対象物 非対称山稜 ひたいしょうさんりょう
  場所 抜戸岳(ぬけどだけ)北稜線
   概 要
   標高の高い飛騨山脈の主稜線や笠ヶ岳(標高2,898m)北東方の抜戸岳(標高2,813m)北稜線などの南北方向に連なる稜線においては、全体として東側斜面のほうが西側斜面よりも急傾斜になって非対称形をなしている。このように山稜部の稜線において両側の斜面の傾斜が非対称な地形を「非対称山稜」という。
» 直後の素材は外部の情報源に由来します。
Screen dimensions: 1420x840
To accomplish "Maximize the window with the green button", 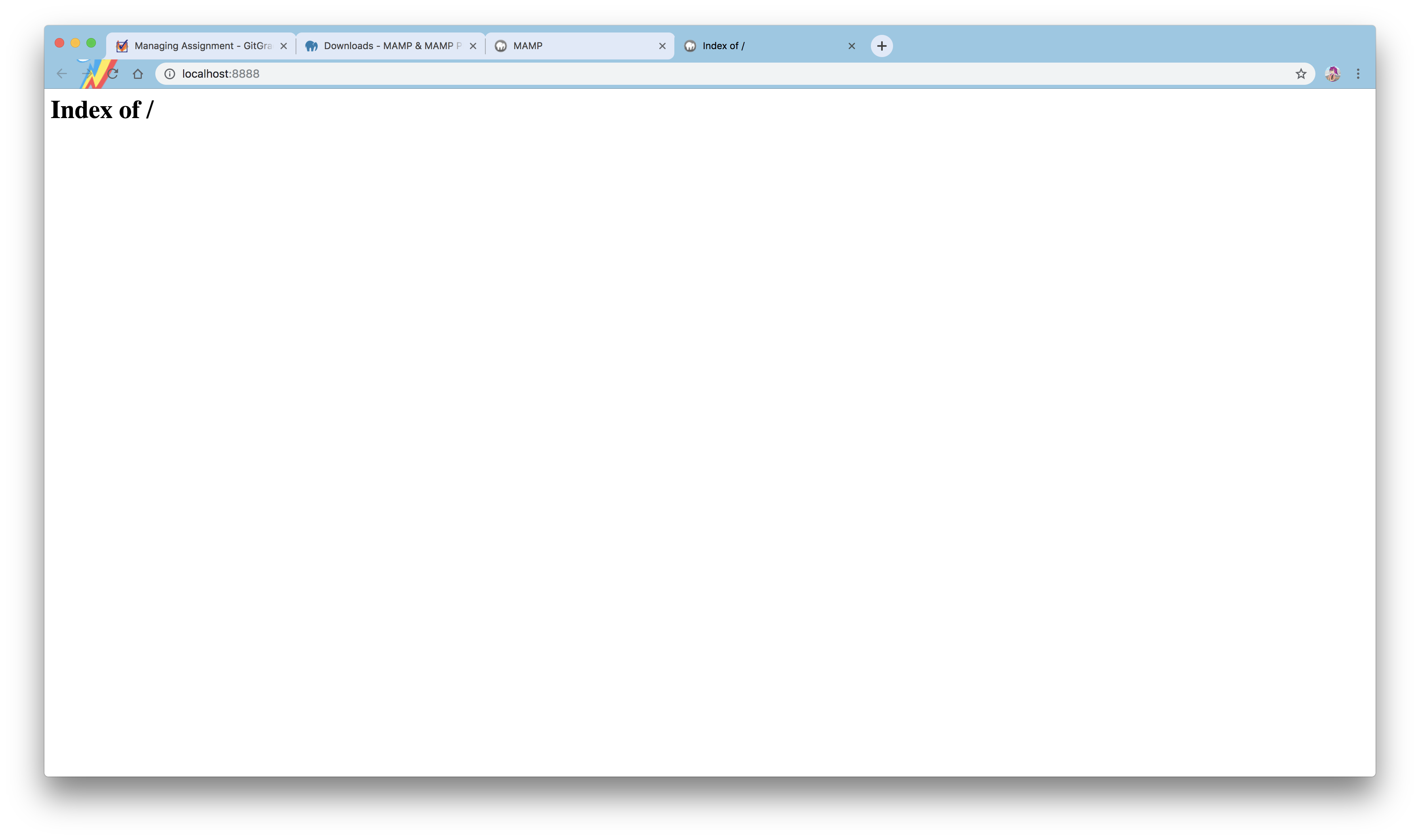I will [x=91, y=43].
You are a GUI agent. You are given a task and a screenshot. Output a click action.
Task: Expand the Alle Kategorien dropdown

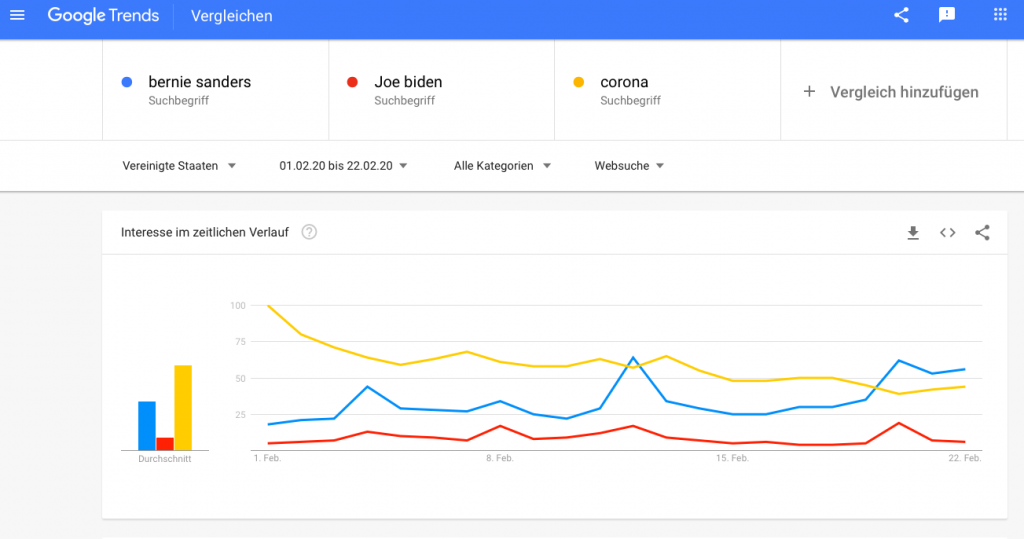tap(502, 166)

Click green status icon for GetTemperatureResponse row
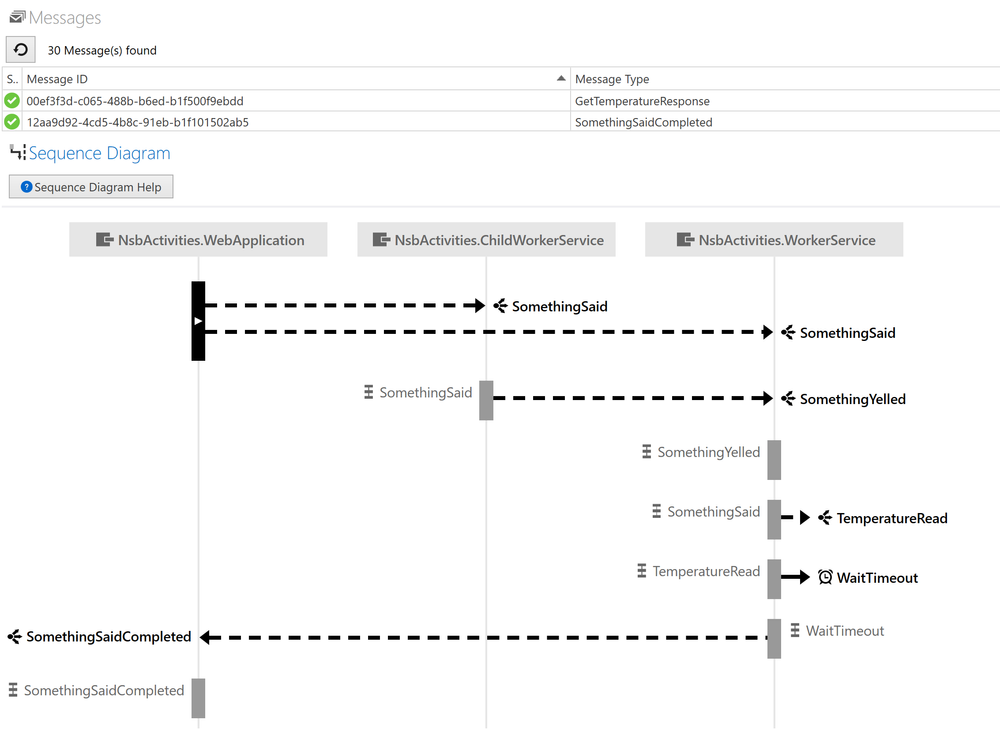pos(12,101)
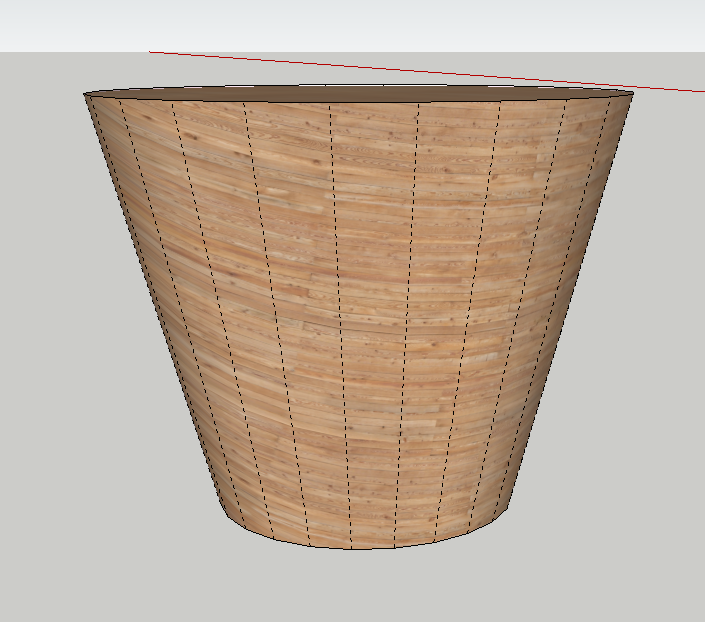This screenshot has height=622, width=705.
Task: Click the red axis line above the model
Action: pyautogui.click(x=400, y=69)
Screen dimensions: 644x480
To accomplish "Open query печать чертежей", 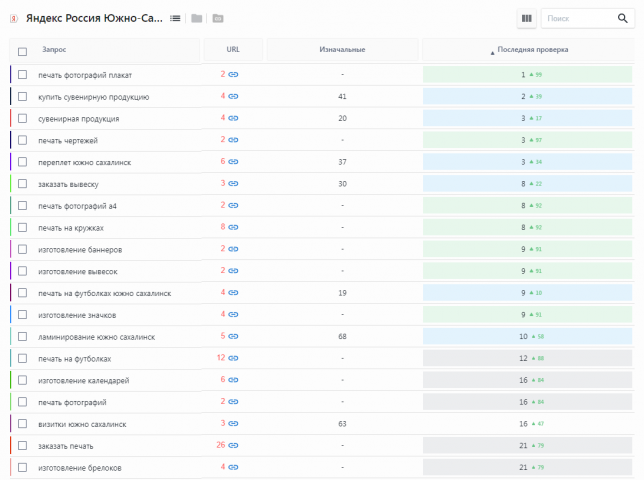I will click(68, 140).
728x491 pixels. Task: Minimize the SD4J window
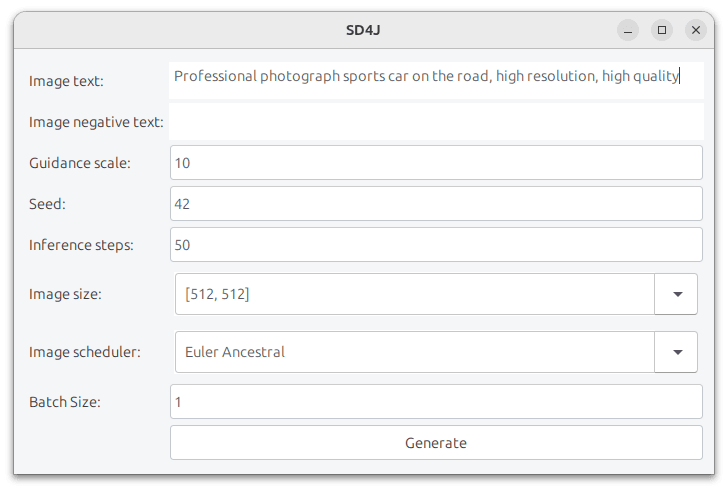(628, 30)

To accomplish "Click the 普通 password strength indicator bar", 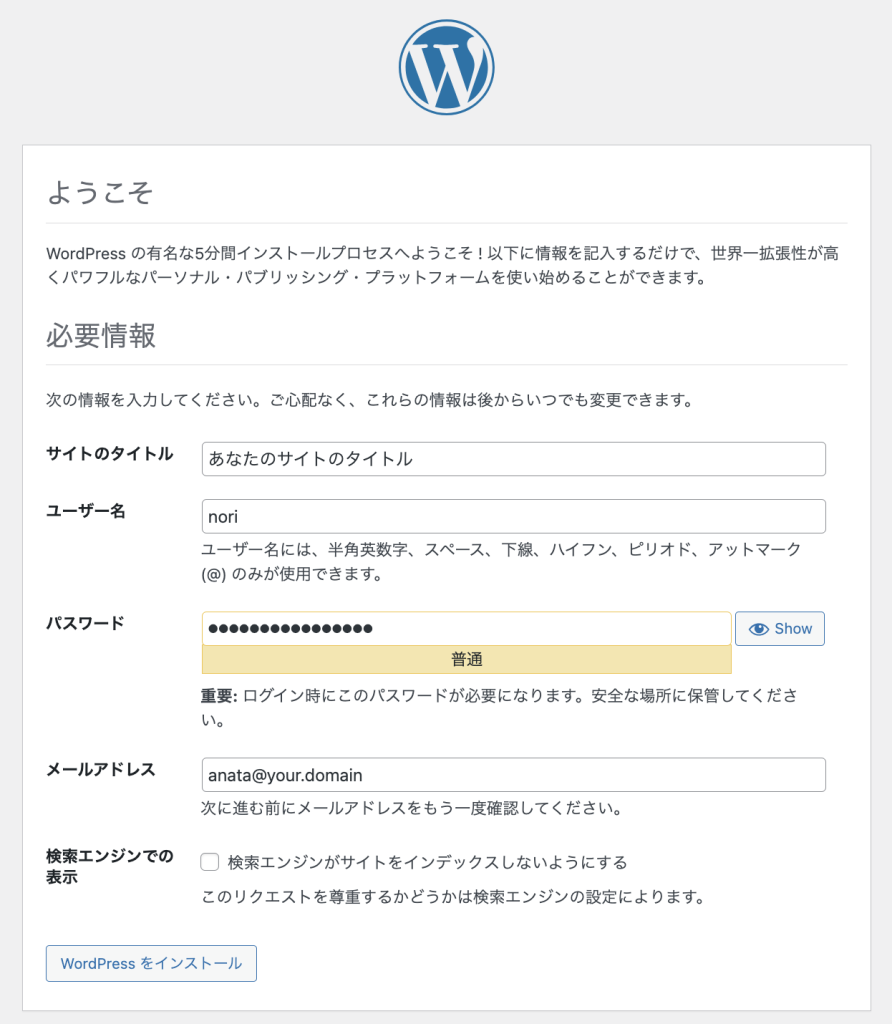I will [x=466, y=660].
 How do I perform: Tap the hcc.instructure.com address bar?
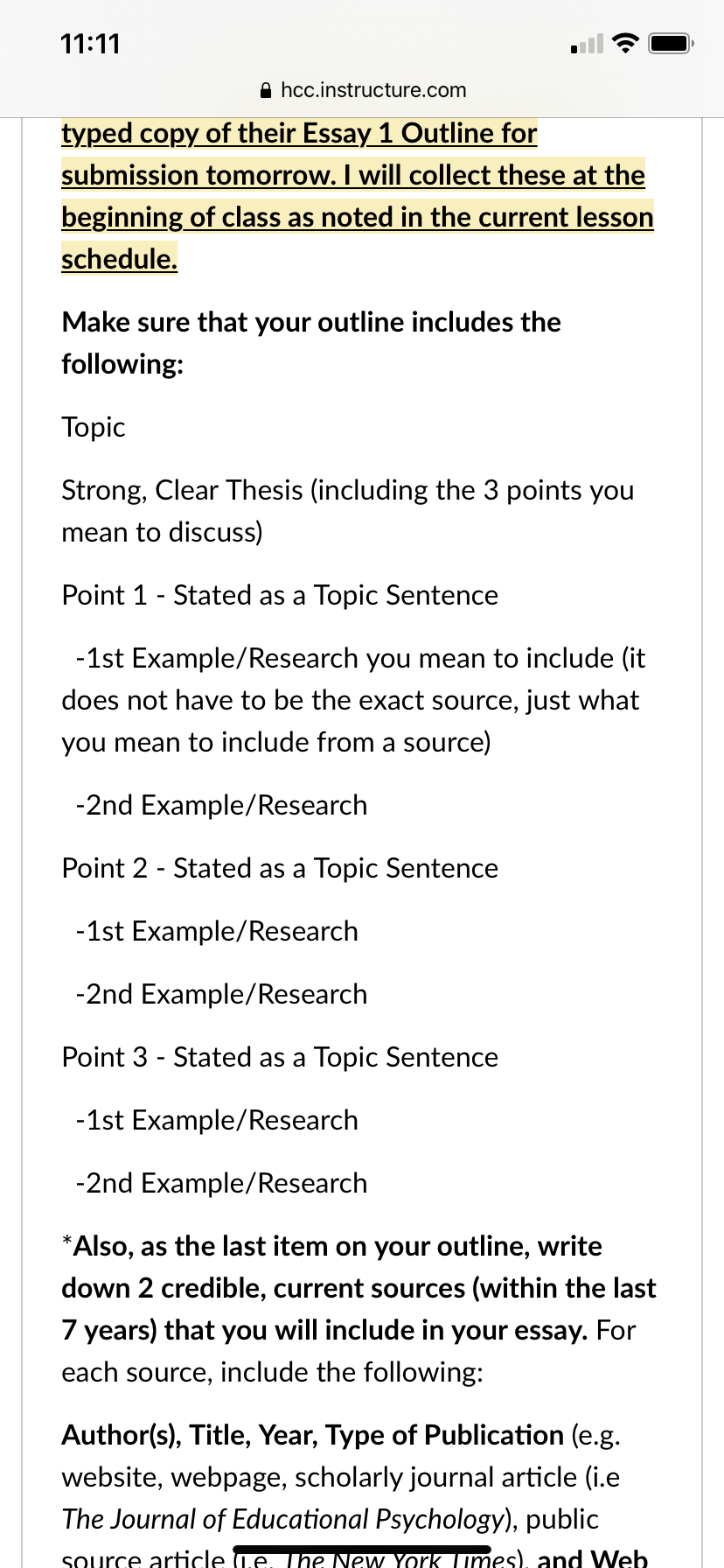click(363, 90)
この場合に、西側斜面では冬の季節風のために雪が吹き払われて山肌がほぼむき出しになり、土壌や岩盤の凍結が深部まで進むために内部から岩石が破砕されやすく、移動が起こりやすくなって緩やかな斜面ができ、植生が豊かになる所が多い。それに対して風下側の東側斜面では雪が吹き溜まり、長期間にわたり雪が残るために氷期にはカールなどの氷河地形も偏在して作られ、植生に乏しくなることで土砂の浸食が活発に起こりやすくなるために急な斜面ができる。こうした気候環境の違いが植生の違いをもたらし、それが長期間にわたり繰り返されることで大地の浸食程度に差異が生じ、地形の形成に影響して非対称な山稜が形成される。
 
笠ヶ岳北西方の抜戸岳北稜線でみられる非対称山稜
(撮影:鹿野勘次)
 
  ジオ点描
   少なくとも日本では、非対称山稜は氷河あるいは季節風がもたらした特異な地形であり、カールなどの氷河地形と同様に、大地の種類や性質といった地質環境と直接的にかかわってもたらされるものではない。とはいえ、氷河をもたらしたり、気象の影響を直接的に受けやすい標高の高い地帯を作り出すのは大地の運動であり、背景としてジオに関わる環境があることでもたらされたことになる。
樅沢岳南方の弓折岳北東稜線でみられる非対称山稜
(撮影:鹿野勘次)
 
  文 献
カール
氷河の浸食で作られた馬蹄形をした凹地形をカールまたは圏谷といい、日本では標高の高い山岳地帯の屋根近くの谷頭に残されていることが多い。カールの典型的な形態は、谷頭と側方が急斜面からなり、谷底は滑らかに削られて盆地状をなしており、その出口付近には弓なりの堤防状に延びる氷河堆積物のモレーンがある。日本では冬の季節風により雪が稜線の東側に多く吹きたまるために、カールは稜線の東側に多くでき、飛騨山脈では長野県側に多くみられる。岐阜県側では、飛騨山脈の主稜から離れた位置にある笠ヶ岳(標高2898m)の東斜面に“杓子平(しゃくしだいら)”と“播隆平(ばんりゅうだいら)”という2つのカール地形が明瞭に残されている。とくに杓子平では、大小2つのカールが複合した地形をなしており、少なくとも2回の氷期があったことを示している。ちなみに笠ヶ岳は県境になっていない峰としては岐阜県内の最高峰である。